Considering the disposition of the 110th Congress, it’s probably just as well that the Doha World Trade negotiations failed to produce any new agreements. Litigation and enforcement — not cooperation or negotiation — are in vogue with the trade leadership on Capitol Hill.
Administrations and congressional majorities from both political parties have been supportive of trade liberalization for several decades. But that is no longer the case. Recently introducing the Trade Enforcement Act of 2008, House Ways and Means Committee Chairman Charles Rangel and Trade Subcommittee Chairman Sander Levin wrote: “America’s trading partners are running roughshod over our trade agreements [and] the Bush Administration has failed to insist that our trading partners abide by the same rules we do.” Last month, Levin attributed the large trade deficit to the “Bush Administration’s hands-off approach to trade enforcement,” and decried its adverse effects on economic growth and job creation.
That is an alarmingly uninformed view to be held by the trade-subcommittee chairman, who really should know that the trade balance has virtually nothing to do with trade policy and everything to do with fiscal policy, monetary policy, and disparate patterns of savings and consumption around the world. Besides, as the trade deficit ballooned during the past quarter century, the U.S. economy grew by an average of 3.2 percent and added an average of 1.8 million net new jobs every year.
Rep. Levin’s statement is consistent with the congressional leadership’s carefully cultivated message that trade has fallen out of favor among Americans because the Bush administration has failed to enforce existing agreements. The House enforcement bill joins a similar Senate version, introduced late last year by Senate Finance Committee Chairman Max Baucus.

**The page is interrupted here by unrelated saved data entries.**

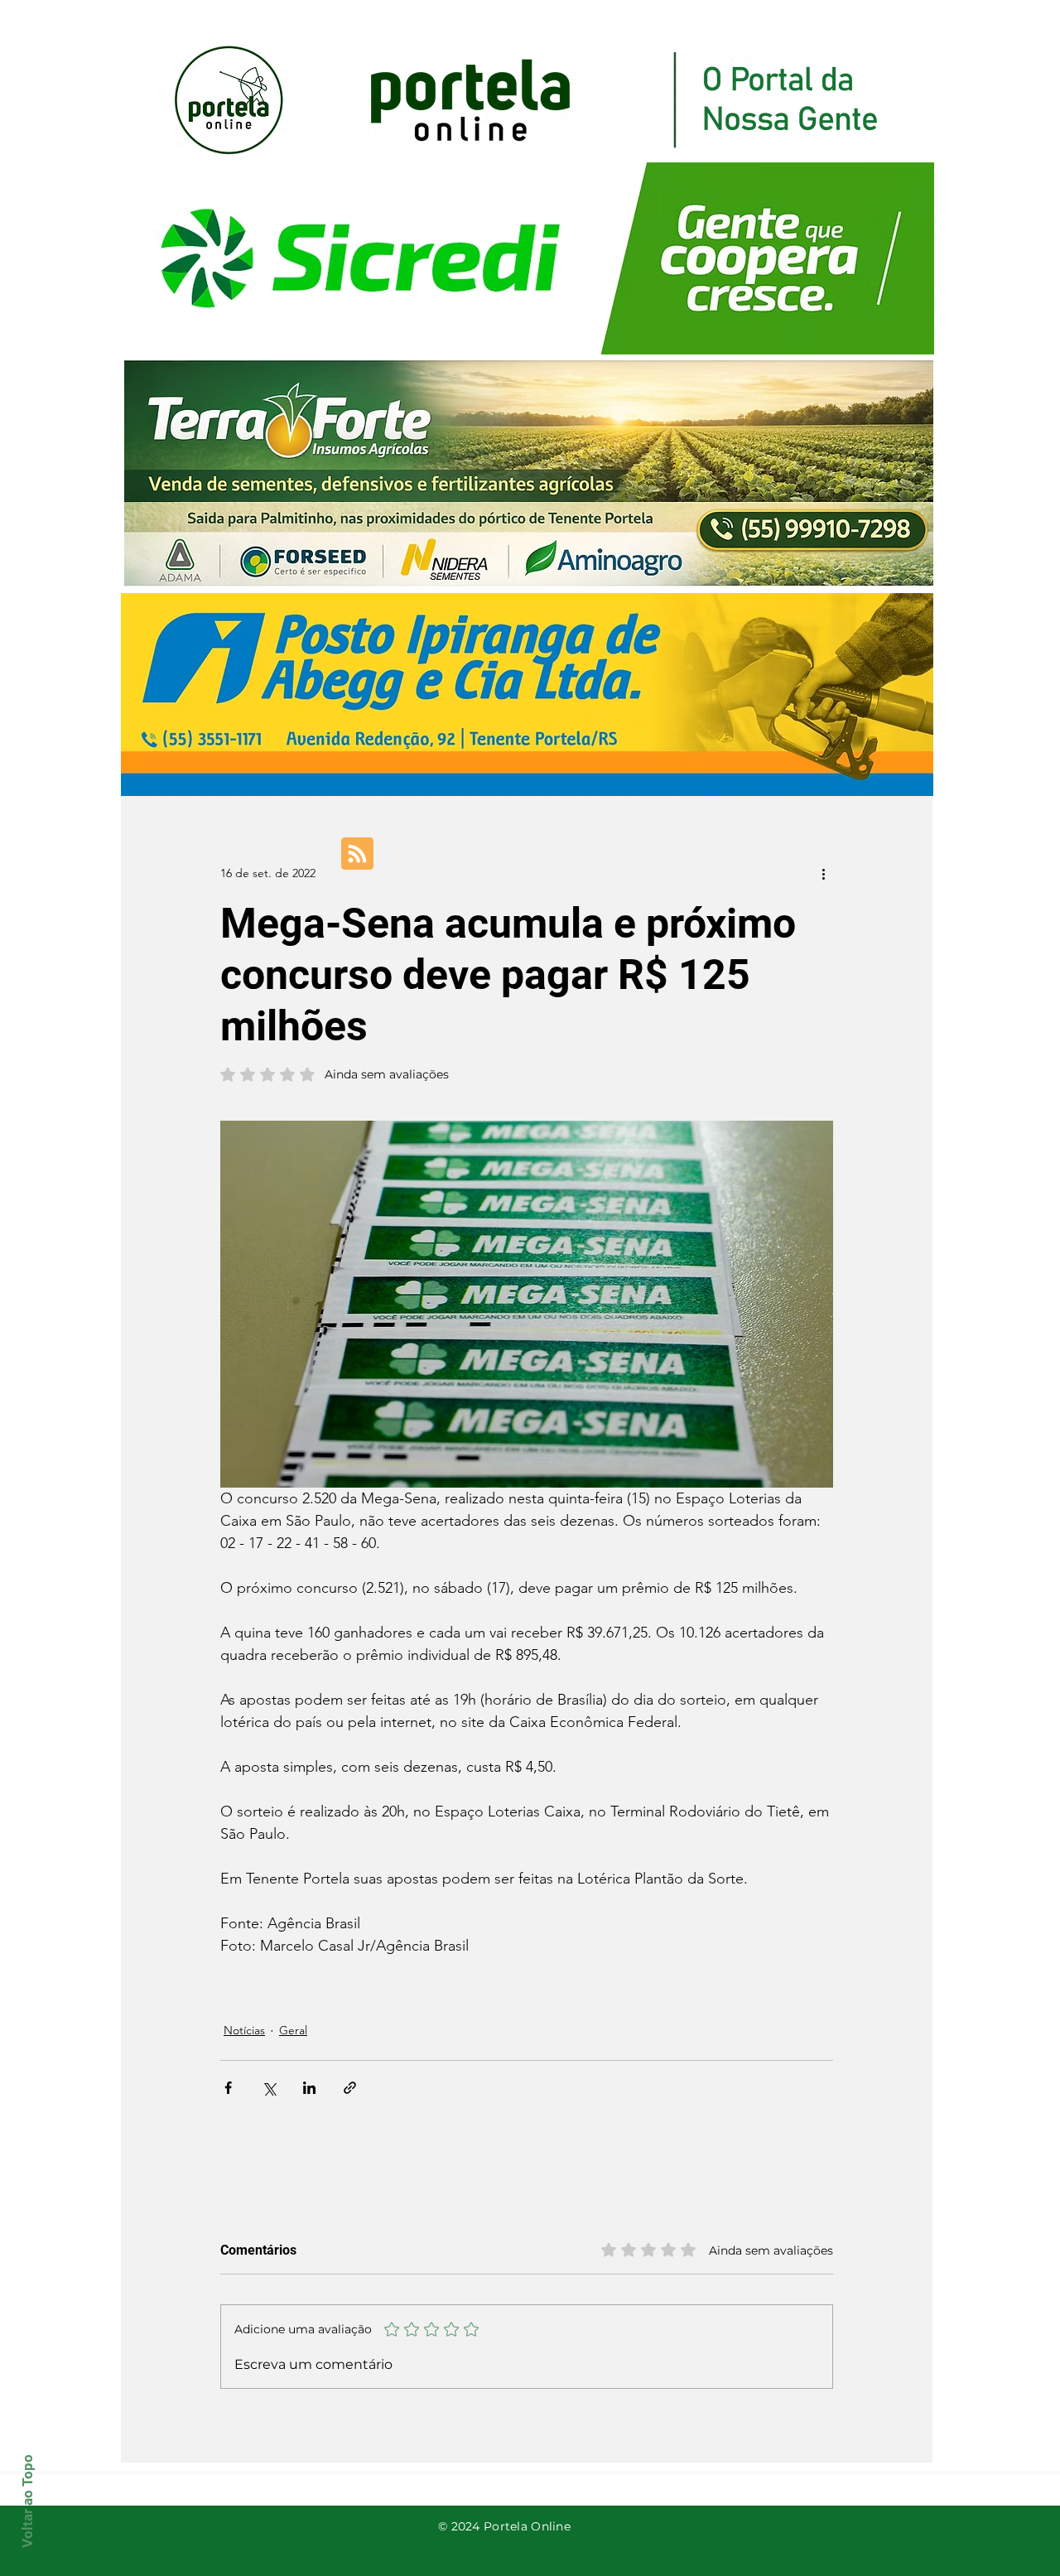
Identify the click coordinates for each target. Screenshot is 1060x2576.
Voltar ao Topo (27, 2501)
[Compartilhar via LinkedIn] (309, 2088)
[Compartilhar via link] (350, 2088)
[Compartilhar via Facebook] (228, 2088)
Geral (293, 2030)
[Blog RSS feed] (357, 854)
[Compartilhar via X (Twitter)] (269, 2088)
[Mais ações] (823, 873)
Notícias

Among other things, the enforcement bills require the U.S. Trade Representative to appoint a Chief Enforcement Officer who will identify, investigate, and prosecute cases of incompliance by our trade partners. The legislation undercuts the president’s discretion to block the imposition of trade barriers in so-called China Safeguard cases. The bills ease the evidentiary requirements for imposing antidumping duties against imports, and the Senate version calls for creation of a panel of judges to review adverse WTO dispute settlement decisions and advise Congress as to whether the United States should comply.
Note the irony in that last provision. The bill would force our trade partners to toe the line with respect to every legal provision in every trade agreement, yet it blithely gives Congress carte blanche to regard U.S. commitments as optional.
Some of the enforcement provisions make for bad policy and most are simply unnecessary. But the biggest concern is that the legislation confers priority status on enforcement, thereby reinforcing misconceptions about our trade partners and trade in general. This strategy is a sinister political play that serves a narrow set of interests at potentially heavy costs to the broader economy.
About 95 percent of the world’s consumers live outside of the United States. U.S. manufacturers have been availing themselves of those large and growing markets, achieving record exports and buffering their bottom lines from the effects of a slowing domestic economy. But Congress’s enforcement fetish ignores this trend and, indeed, threatens it.
Rules are an important part of the trading system, but enforcement requires lots of discretion because violations are often inadvertent or inconsequential. Only a tiny fraction of trade violates the rules, and the cost of responding to breaches often exceeds any benefits.
Reps. Rangel and Levin are right that Americans need to regain faith in the trading system. The polls speak of a growing antipathy toward trade. But Americans have soured on trade because they are routinely barraged with exaggerations about the costs.
The media’s motive in scaring its customers is that fear sells advertising. In Congress, blaming foreigners for problems real and imagined provides the basis for press releases, photo opportunities and strident calls for action. And the fact that the most unpopular president in modern history is associated with trade liberalization makes it good politics to bash the policy.
But the rationale for such opposition is untruthful. The congressional leadership has perpetuated this enforcement myth to legitimize the protectionist agenda of some of its biggest benefactors. Selling that myth has undermined Americans’ support for trade.
— Daniel Ikenson is associate director of the Cato Institute’s Center for Trade Policy Studies.